Assignment: In the entries that follow, find the line containing "This screenshot has height=445, width=800."; from there, copy every line exactly through the line containing "is (1004, 748).".

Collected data
################

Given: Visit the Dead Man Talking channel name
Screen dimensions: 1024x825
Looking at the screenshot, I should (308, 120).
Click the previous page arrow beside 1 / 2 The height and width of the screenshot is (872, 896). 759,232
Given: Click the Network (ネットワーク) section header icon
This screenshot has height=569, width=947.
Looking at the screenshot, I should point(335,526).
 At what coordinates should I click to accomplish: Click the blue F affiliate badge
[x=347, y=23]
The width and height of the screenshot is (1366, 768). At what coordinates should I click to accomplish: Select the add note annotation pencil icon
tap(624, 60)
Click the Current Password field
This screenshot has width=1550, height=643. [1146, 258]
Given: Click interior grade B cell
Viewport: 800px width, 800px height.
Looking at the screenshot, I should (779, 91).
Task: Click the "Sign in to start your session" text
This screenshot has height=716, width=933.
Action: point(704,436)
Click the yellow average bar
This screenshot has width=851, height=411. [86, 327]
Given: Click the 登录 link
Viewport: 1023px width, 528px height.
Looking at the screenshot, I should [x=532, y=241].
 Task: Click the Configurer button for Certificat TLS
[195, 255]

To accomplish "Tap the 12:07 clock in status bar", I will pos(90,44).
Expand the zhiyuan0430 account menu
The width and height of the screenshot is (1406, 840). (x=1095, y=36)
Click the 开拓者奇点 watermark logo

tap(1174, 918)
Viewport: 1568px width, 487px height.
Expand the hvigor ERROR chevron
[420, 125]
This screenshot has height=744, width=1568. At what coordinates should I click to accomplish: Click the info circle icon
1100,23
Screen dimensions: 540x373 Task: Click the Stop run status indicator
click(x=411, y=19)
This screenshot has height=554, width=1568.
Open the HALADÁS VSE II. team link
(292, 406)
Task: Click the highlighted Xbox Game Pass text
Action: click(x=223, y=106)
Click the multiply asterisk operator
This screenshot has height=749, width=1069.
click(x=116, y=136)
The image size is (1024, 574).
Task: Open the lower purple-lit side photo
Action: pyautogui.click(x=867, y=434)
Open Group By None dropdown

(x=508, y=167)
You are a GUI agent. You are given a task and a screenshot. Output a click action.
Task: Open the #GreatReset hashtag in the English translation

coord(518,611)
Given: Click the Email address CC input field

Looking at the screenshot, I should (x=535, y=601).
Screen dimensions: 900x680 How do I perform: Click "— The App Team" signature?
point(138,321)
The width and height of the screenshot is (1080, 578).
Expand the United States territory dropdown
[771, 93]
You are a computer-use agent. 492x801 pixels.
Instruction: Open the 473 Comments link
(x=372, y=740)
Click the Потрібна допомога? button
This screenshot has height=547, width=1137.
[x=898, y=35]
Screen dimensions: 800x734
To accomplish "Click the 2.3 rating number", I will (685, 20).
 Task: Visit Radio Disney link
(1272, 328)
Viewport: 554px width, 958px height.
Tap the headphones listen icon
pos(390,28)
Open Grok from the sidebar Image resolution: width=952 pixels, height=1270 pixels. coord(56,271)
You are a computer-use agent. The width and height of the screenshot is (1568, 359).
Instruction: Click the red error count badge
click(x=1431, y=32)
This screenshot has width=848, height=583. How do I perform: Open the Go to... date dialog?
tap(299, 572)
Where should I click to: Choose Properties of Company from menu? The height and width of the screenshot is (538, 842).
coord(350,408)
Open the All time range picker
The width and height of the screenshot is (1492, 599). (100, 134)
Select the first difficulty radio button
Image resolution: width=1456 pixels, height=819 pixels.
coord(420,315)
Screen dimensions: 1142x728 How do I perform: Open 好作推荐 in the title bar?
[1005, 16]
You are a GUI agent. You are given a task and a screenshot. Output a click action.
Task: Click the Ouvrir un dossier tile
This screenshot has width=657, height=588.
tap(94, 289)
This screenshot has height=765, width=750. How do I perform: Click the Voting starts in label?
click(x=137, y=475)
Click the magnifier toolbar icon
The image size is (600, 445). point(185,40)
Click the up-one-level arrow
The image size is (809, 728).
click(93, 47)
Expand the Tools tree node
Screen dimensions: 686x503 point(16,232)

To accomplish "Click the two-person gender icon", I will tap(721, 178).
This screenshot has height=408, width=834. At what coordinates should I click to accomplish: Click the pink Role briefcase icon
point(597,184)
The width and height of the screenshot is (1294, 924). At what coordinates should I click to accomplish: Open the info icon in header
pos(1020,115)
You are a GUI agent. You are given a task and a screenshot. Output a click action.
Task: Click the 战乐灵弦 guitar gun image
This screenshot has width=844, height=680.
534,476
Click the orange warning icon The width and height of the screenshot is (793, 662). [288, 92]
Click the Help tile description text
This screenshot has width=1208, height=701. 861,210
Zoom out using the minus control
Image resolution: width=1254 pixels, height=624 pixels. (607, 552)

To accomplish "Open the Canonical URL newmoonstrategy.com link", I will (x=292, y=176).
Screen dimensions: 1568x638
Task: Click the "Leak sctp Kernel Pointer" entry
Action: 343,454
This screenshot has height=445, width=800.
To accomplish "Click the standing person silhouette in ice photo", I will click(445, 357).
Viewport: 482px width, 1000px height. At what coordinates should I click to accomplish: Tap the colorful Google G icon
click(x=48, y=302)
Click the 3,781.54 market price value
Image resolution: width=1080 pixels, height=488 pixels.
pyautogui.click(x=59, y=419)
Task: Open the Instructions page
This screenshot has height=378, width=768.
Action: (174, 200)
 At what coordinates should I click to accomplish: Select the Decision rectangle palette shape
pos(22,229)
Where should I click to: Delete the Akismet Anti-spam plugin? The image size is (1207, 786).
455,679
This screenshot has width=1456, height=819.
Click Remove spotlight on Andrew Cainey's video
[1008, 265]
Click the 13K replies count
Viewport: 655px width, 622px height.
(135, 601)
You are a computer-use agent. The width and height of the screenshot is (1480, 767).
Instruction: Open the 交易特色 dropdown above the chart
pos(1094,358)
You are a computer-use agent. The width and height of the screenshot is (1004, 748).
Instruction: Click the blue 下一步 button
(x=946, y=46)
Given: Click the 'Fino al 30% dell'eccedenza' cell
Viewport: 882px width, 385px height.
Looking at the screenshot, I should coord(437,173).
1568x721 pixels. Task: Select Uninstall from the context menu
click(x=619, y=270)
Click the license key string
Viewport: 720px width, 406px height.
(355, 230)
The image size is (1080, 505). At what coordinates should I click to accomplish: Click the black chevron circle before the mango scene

################

Reply:
This screenshot has height=445, width=800.
To accomplish "Click the standing person silhouette in ice photo", I will click(445, 357).
Viewport: 482px width, 1000px height. At what coordinates should I click to accomplish: Tap the colorful Google G icon
click(x=48, y=302)
Click the 3,781.54 market price value
Image resolution: width=1080 pixels, height=488 pixels.
pyautogui.click(x=59, y=419)
Task: Open the Instructions page
This screenshot has height=378, width=768.
Action: (174, 200)
 At what coordinates should I click to accomplish: Select the Decision rectangle palette shape
pos(22,229)
Where should I click to: Delete the Akismet Anti-spam plugin? The image size is (1207, 786).
455,679
This screenshot has width=1456, height=819.
Click Remove spotlight on Andrew Cainey's video
[1008, 265]
Click the 13K replies count
Viewport: 655px width, 622px height.
(135, 601)
You are a computer-use agent. The width and height of the screenshot is (1480, 767).
Instruction: Open the 交易特色 dropdown above the chart
pos(1094,358)
You are a computer-use agent. The width and height of the screenshot is (1004, 748).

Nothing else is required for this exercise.